§ **Что сделать**:
(a) Воспроизведите без изменений часть фрагмента страницы: всё, начиная со слов «Опубликовано в журнале» и до слов «потому более убедителен.» включительно.
(b) Почему, согласно фрагменту страницы, второй роман Ольги Мартыновой более убедителен, чем первый?

§ **Фрагмент страницы**:
..........

Olga Martynova. Mцrikes Schlьsselbein. Roman. Graz. — Wien: Literaturverlag Droschl, 2013. (Ольга Мартынова. Ключица Мерике. Роман. Грац. — Вена: Литературное издательство Дрошль, 2013)
Опубликовано в журнале Знамя, номер 3, 2014
Olga Martynova. Mцrikes Schlьsselbein. Roman. Graz. — Wien: Literaturverlag Droschl, 2013.
(Ольга Мартынова. Ключица Мерике. Роман. Грац. — Вена: Литературное издательство Дрошль, 2013.)
Ольга Мартынова — русская поэтесса, с 1991 года живущая в Германии и с недавнего времени пишущая немецкоязычную прозу. «Ключица Мерике», ее второй роман, за главу из которого она в 2012 году была удостоена премии имени Ингеборг Бахман, продолжает истории и темы, начатые в романе «Даже попугаи живут дольше нас» (2010). Второй роман, как мне кажется, совершеннее по форме и потому более убедителен.

..........

§ **Выборка данных**:
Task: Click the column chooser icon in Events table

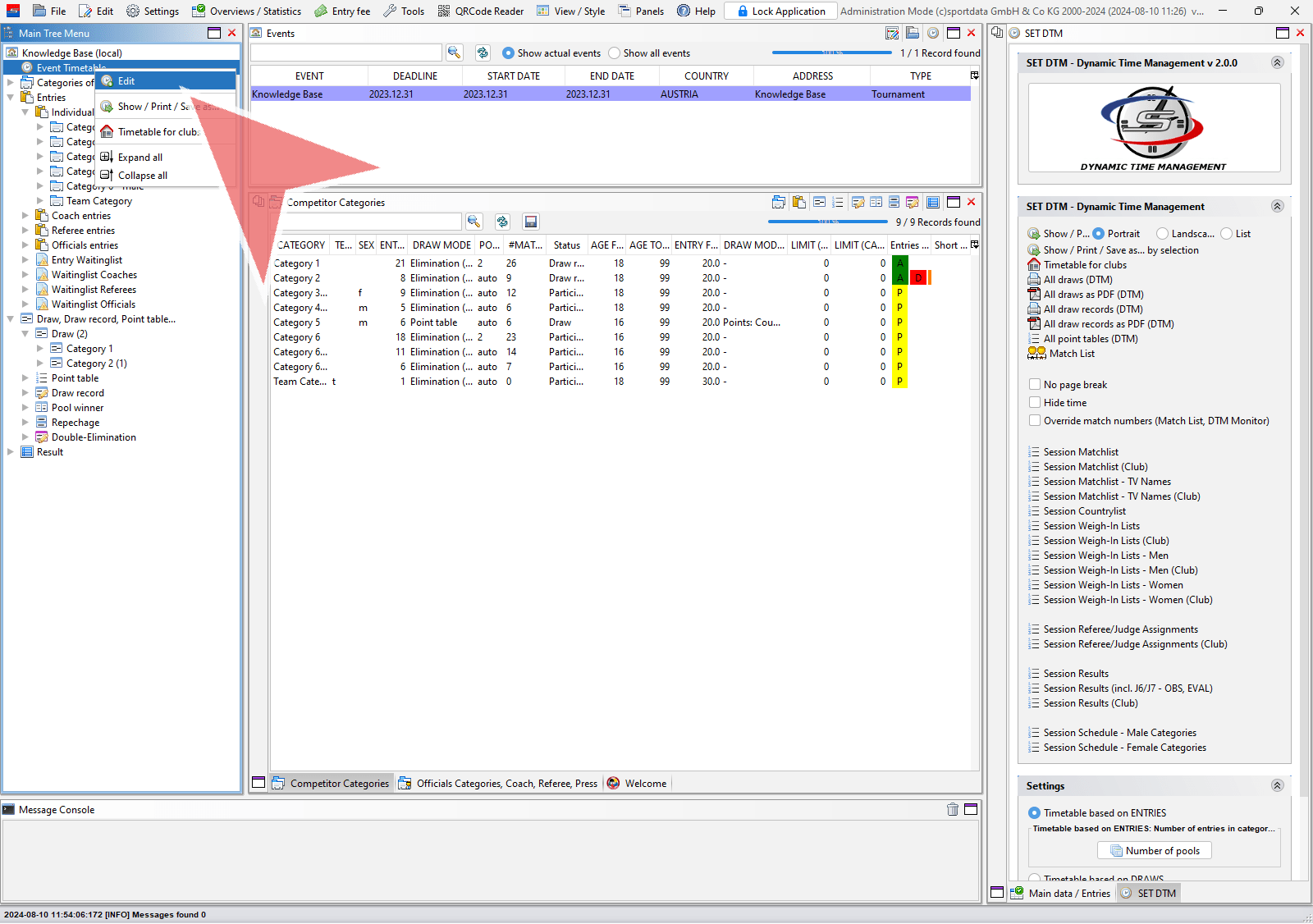Action: tap(974, 75)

..........

§ **Ответы**:
(a)
Опубликовано в журнале Знамя, номер 3, 2014
Olga Martynova. Mцrikes Schlьsselbein. Roman. Graz. — Wien: Literaturverlag Droschl, 2013.
(Ольга Мартынова. Ключица Мерике. Роман. Грац. — Вена: Литературное издательство Дрошль, 2013.)
Ольга Мартынова — русская поэтесса, с 1991 года живущая в Германии и с недавнего времени пишущая немецкоязычную прозу. «Ключица Мерике», ее второй роман, за главу из которого она в 2012 году была удостоена премии имени Ингеборг Бахман, продолжает истории и темы, начатые в романе «Даже попугаи живут дольше нас» (2010). Второй роман, как мне кажется, совершеннее по форме и потому более убедителен.

(b) Во фрагменте сказано, что второй роман, «Ключица Мерике», совершеннее по форме, чем роман «Даже попугаи живут дольше нас». Поэтому он и более убедителен.